Niederwil 

Wohnbereich wird modern gestaltet

Hier entsteht zeitgemässer Wohnraum: Sanierung Kloster West im Reusspark.

Hier entsteht zeitgemässer Wohnraum: Sanierung Kloster West im Reusspark.

Im Zentrum für Pflege und Betreuung Reusspark wird der Wohnbereich im Kloster West modernisiert. Das sei eine grosse Aufgabe, hiess es an der Generalversammlung des Vereins Gnadenthal.

Die Sanierung des historischen Gebäudeteils im Niederwiler Reusspark ist anspruchsvoll. Nach Angaben von Kurt Notter, Vorstandsmitglied im Verein Gnadenthal, seien in der Anfangsphase des Umbaus, mit dem im April begonnen wurde, vor allem Fragen rund um die Statik für den Ingenieur eine sehr grosse Herausforderung gewesen.

Es ist vorgesehen, die Bewohnerzimmer mit insgesamt 28 Pflegebetten im Westflügel des ehemaligen Klosters Gnadenthal zu modernisieren und dem heutigen Standard anzupassen. Das heisst, es gibt einen kompletten Umbau auf allen drei Stockwerken. Bis im Herbst nächsten Jahres sollen die Arbeiten im ganzen Gebäudekomplex abgeschlossen sein.

An der Generalversammlung des Vereins Gnadenthal beteiligten sich 144 Mitglieder, deren Zahl gegenüber 2016 um 20 zugenommen hat: 622 Einzelmitglieder und 90 Kollektivmitglieder ist der aktuelle Stand.
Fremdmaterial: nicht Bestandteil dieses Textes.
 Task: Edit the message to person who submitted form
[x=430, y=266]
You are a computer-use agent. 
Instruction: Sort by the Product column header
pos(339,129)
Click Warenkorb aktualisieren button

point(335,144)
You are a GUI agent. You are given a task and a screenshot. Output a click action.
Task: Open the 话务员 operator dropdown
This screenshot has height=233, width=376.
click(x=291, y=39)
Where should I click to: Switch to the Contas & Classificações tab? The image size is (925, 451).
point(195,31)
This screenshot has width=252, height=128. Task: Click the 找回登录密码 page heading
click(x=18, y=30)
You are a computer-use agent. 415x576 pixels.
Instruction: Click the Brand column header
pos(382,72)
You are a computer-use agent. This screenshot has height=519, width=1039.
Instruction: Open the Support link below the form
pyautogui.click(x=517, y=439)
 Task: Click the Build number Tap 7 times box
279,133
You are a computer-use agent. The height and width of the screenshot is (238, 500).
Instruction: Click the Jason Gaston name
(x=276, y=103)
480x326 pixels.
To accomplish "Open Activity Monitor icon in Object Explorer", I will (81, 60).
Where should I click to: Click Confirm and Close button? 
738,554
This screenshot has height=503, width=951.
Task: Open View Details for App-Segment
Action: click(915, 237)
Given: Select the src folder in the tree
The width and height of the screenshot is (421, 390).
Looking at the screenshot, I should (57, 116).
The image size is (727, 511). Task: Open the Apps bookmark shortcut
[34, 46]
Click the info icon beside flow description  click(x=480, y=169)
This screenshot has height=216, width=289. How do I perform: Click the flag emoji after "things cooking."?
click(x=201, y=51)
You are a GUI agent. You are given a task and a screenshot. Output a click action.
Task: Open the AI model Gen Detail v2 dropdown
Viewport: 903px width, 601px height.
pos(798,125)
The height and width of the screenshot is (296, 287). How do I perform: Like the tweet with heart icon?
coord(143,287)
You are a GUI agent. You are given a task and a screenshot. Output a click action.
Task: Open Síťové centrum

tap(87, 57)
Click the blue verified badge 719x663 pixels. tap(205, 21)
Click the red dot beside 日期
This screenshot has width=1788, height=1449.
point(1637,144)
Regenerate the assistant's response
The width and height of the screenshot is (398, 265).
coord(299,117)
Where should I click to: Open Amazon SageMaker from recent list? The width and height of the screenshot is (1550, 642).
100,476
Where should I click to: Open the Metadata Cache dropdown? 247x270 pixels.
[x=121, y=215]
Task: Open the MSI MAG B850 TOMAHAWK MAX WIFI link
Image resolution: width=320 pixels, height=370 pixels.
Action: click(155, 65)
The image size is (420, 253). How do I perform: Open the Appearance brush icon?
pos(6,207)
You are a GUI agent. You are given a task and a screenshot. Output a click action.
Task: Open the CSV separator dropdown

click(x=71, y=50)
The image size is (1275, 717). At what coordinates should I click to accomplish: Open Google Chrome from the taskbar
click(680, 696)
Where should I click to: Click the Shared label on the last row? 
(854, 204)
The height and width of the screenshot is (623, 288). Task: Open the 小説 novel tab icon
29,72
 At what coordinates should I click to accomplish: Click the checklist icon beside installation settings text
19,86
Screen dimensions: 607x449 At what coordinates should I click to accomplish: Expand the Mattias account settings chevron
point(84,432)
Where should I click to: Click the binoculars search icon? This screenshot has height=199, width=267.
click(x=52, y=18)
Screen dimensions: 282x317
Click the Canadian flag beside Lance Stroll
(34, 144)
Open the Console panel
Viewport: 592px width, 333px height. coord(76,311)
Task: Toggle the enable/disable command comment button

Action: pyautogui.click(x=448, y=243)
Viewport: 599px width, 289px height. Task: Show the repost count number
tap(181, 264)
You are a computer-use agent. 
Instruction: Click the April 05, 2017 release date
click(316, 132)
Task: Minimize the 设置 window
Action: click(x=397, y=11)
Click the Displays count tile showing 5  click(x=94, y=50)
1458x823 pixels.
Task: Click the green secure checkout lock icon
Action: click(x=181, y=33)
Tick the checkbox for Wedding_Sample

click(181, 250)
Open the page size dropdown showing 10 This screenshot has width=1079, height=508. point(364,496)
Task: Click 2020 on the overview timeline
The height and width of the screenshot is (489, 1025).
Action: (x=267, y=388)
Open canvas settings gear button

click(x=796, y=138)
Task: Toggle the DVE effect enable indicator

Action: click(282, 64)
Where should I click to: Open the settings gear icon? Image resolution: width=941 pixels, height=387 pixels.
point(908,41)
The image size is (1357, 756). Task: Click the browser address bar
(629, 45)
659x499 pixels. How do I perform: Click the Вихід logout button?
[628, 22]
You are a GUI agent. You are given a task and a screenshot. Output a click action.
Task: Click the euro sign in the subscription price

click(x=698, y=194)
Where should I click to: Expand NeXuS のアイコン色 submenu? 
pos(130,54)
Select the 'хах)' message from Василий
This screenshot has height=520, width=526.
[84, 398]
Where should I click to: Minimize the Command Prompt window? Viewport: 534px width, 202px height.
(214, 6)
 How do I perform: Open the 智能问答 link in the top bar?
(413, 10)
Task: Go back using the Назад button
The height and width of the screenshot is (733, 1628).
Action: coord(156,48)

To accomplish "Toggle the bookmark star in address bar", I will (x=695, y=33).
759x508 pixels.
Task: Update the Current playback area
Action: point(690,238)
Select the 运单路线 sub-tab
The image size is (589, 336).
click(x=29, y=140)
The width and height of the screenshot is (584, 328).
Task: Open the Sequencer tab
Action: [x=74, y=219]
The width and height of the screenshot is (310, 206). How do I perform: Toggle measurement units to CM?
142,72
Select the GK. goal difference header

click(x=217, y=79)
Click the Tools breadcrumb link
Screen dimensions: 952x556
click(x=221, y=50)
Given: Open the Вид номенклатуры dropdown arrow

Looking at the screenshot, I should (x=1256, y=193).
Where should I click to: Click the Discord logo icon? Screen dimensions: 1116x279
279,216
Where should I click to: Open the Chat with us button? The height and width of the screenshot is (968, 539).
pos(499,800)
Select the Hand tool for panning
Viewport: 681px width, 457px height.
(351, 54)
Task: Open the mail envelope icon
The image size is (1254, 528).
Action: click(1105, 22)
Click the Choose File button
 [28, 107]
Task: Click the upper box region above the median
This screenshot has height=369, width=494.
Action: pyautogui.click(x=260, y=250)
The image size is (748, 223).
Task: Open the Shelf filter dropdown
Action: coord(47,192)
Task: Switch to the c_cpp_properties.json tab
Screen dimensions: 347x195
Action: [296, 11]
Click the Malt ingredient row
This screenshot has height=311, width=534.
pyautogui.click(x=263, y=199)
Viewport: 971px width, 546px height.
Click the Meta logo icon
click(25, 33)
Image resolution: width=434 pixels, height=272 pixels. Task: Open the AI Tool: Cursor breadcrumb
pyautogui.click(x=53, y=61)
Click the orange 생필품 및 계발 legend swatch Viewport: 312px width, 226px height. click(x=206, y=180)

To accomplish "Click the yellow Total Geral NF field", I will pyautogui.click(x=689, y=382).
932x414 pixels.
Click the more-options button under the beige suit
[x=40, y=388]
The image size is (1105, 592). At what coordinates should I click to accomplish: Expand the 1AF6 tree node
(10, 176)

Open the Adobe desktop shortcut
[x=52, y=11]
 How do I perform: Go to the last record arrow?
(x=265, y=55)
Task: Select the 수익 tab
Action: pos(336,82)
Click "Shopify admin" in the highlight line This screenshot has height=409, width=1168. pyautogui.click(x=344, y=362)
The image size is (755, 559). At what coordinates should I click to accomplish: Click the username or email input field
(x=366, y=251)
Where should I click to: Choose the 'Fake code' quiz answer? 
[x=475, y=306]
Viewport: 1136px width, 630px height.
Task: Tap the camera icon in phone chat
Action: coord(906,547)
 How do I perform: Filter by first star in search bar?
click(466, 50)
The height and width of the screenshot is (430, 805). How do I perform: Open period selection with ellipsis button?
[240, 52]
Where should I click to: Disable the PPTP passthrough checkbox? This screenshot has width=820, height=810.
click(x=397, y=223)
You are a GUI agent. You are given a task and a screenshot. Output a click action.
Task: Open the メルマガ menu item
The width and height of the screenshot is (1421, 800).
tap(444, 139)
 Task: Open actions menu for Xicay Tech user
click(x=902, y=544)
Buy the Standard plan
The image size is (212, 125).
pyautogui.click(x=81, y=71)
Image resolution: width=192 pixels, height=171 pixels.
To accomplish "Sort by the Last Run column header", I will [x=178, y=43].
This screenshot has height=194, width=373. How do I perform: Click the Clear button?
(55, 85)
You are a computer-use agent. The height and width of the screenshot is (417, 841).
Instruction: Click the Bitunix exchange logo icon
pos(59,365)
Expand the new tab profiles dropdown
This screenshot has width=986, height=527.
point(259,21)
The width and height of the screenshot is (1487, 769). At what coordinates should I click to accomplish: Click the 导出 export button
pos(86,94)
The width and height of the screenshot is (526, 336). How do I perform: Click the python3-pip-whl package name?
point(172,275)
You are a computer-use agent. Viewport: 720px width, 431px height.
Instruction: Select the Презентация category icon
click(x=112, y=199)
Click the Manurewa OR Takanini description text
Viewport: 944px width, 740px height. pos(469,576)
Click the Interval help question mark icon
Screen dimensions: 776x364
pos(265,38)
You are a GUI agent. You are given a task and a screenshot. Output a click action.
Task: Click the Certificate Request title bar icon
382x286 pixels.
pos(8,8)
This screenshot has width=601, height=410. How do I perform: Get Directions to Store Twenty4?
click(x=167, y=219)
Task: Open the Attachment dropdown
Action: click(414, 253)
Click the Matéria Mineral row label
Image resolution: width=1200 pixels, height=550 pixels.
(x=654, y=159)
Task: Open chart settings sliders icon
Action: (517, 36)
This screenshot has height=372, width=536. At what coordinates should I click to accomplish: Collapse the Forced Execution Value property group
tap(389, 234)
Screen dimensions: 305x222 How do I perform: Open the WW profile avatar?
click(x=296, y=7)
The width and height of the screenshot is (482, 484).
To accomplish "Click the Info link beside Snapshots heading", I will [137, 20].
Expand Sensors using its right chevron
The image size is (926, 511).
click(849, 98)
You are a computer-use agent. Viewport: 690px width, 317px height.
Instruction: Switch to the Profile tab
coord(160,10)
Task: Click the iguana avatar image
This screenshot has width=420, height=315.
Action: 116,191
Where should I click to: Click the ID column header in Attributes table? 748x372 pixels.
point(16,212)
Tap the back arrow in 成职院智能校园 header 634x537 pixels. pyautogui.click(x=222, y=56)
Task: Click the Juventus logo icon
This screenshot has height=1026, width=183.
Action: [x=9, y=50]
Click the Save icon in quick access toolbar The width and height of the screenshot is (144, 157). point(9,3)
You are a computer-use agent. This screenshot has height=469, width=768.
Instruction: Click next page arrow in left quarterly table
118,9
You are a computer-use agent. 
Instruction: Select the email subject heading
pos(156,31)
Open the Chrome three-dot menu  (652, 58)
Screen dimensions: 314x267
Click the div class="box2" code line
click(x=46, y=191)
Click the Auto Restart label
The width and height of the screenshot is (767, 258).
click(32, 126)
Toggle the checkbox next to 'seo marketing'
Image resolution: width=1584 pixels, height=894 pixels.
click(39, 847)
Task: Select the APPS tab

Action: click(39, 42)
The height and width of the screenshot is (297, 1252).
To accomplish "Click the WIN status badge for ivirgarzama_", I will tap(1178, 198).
Sämtliche Geschäfte wurden gutgeheissen.

Brückenschlag im Gnadenthal

Brückenschlag lautet das Motto des Jahresberichts 2017 des Reussparks, nicht zuletzt auch als Erinnerung an die 2016 eröffnete neue Reussbrücke im Gnadenthal und das unvergessliche Einweihungsfest im Sommer 2017. Es könne auf ein anspruchsvolles, aber erfolgreiches Jahr zurückgeblickt werden, hielt Vereinspräsidentin Bettina Ochsner in ihrem Jahresbericht fest.

Im Zentrum für Pflege und Betreuung kümmerten sich 368 Voll- und Teilzeitbeschäftigte, sowie 82 Auszubildende (davon 74 in pflegerischer Richtung), 12 Praktikanten, 25 Asylsuchende bei der Essenseingabe und 215 freiwillige Helferinnen und Helfer um das Wohl von 283 Bewohnerinnen und Bewohner. So könne schliesslich die tägliche Beziehung zwischen den Mitarbeitenden und den Bewohnenden als der wertvollste Brückenschlag im Reusspark betrachtet werden.

«Hohe Bettenauslastung»

«Unsere Hauptaufgabe ist die Pflege und Betreuung von betagten und kranken Menschen. Trotz eines Bettenüberangebots im Kanton Aargau weisen wir eine unverändert hohe Bettenauslastung aus», erwähnte Reusspark-Direktor Thomas Peterhans im Jahresbericht 2017. Es konnten 103 047 Pensionstage verrechnet werden, was einer Bettenauslastung von 97,4 Prozent entsprach. Mit 144 Eintritten und 139 Austritten lag die Belegung im Reusspark leicht über dem Vorjahr.

Laut Angaben von Tobias Breitschmid, dem stellvertretenden  Direktor und Leiter Finanzen und Personal, weist das Betriebsergebnis 2017 mit einem Ertrag von rund 36,6 Millionen und einem Aufwand von gut 36,8 Millionen Franken nach den erforderlichen Abschreibungen und Rückstellungen einen negativen Betrag von 213 100 Franken aus.